What do you do with embarrassing poems?
It reminds me of a poem I wrote a while ago.
It was about Whitman's final Death Bed Edition of Leaves of Grass and how some critics think he put too many of the bad poems into it.
Anyway, here's the poem.
It's called "Please Talk About Me When I'm Gone." -- I'm not sure I'll include it in the book.
Please Talk about Me When I’m Gone
Really, I think we can't think about good
and bad poems when we think about
our life's work. You look at Whitman’s Death-
bed Edition of Leaves of Grass--98% garbage—
Weeds of Grass--but nonetheless it's all fine.
Likewise, William Carlos Williams.
Did we really need so much of Patterson?
Or how about Ginsberg? Please, no more “Howls”!
Who would say such a thing? We all agree--
There it all is, and there it all should be.
Let’s not quibble.
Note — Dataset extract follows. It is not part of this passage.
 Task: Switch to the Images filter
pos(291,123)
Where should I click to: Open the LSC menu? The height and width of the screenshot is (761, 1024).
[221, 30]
Let's just include it all.
I have poems in my unpublished collection,
"Idiot's Guide to John Guzlowski,"
that--in all modesty--are abominations.
If Moses had read them, he would’ve written
a commandment against them, maybe even two.
Really. So let's not think about being too critical.
Let's let future generations of literary critics
and readers, if there are any, sort all that out.
I mean, there must have been some real reason
Williams asked forgiveness for writing about
the icebox and eating those delicious plums.
How sweet and cold could they have been?